Frequentemente, também escuto, ao dizer que sou escritora:
“Que legal! Eu faço oficina de origami e dança de salão.” E então você
delicadamente explica que não se trata de um hobby, de um passatempo. Nos últimos meses, fui chamada a dar
palestras para jovens e professores e uma pergunta que apareceu bastante foi:
“Além de escrever, você trabalha?” E as pessoas perguntam isso a sério, porque
no imaginário geral da nação, escrever não é um trabalho, nem ser escritor é
profissão.
E na contramão deste pensamento, estão aquelas pessoas que
acham que você está ganhando muito dinheiro. Aquelas que acham o livro uma
fortuna, mas não pensam que, para que ele chegue à estante da livraria, além do
escritor, várias pessoas trabalharam: o editor, o ilustrador, o diagramador, o
revisor, funcionários da gráfica, o divulgador, o distribuidor, o vendedor...
Aquelas que reclamam que seu livro está muito caro, mas que gastam o dobro sem
reclamar para comprar qualquer outra coisa.
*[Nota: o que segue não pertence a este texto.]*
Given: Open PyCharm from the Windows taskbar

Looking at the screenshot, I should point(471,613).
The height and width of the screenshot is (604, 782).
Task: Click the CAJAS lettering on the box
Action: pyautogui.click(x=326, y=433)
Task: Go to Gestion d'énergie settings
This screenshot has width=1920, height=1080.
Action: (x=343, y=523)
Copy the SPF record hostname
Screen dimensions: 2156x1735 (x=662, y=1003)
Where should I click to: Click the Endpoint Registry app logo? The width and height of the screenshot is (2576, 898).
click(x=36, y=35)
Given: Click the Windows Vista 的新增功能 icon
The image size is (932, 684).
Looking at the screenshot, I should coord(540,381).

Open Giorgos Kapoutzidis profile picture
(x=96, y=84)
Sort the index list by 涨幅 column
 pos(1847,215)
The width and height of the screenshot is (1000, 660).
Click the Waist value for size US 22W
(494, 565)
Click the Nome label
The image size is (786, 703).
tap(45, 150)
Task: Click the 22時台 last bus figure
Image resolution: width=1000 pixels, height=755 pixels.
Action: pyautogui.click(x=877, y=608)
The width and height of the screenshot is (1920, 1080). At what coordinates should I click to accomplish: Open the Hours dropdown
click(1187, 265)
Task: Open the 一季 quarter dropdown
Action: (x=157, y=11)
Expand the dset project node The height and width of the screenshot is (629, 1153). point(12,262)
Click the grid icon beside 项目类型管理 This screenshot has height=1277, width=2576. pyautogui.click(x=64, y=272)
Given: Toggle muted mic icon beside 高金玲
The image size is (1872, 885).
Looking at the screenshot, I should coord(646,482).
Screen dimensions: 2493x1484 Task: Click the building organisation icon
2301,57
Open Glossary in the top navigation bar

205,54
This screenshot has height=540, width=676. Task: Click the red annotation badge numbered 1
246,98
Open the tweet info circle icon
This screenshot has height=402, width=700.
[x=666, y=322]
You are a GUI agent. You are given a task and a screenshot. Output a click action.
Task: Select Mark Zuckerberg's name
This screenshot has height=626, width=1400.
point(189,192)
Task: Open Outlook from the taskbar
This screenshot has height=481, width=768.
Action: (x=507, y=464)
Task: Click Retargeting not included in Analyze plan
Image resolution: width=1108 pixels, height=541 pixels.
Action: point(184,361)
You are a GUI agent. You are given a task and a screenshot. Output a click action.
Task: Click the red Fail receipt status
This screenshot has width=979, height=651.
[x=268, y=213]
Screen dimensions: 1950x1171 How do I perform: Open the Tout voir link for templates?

Isso quando elas não pedem um livro
de graça, sem pensar que o autor, muitas vezes, está pagando para trabalhar,
pois, além de escrever seu livro, custeou sua edição do próprio bolso. Ou, se
não o fez, não está ganhando mais do que alguns centavos por exemplar vendido.
E para terminar com a “pureza das respostas das crianças”,
uma vez eu estava fazendo contação de histórias em uma escola, e um menino me
perguntou se eu estava ganhando bastante dinheiro com o meu livro. Eu disse: “Não,
apenas escritores que são celebridades e vendem muitos livros conseguem
realmente se sustentar com isso”. Ele me olhou estupefato e disse: “Uai, então
por que você escreve livro?”.
Essa é uma pergunta que eu já me fiz muitas vezes. Diante da
pouca valorização do escritor pela sociedade (e não me venham com aquele
blábláblá de que você valoriza o escritor se você vai ao lançamento do livro,
mas não compra porque vai tentar fazer o download de graça depois); diante da
dificuldade de publicar em um mercado editorial que frequentemente vai pensar
primeiro na vendagem do livro e depois na sua qualidade artística; diante da
aventura de ter que conciliar a criação e a escrita com tantos outros afazeres
que pagam as minhas contas, eu já me questionei em por que continuar escrevendo.
Mas não parei. E só Drummond conseguiu me dar uma resposta. É que meu verso (ou minha crônica, meu conto, meu romance) é minha cachaça. E todo mundo tem a sua cachaça.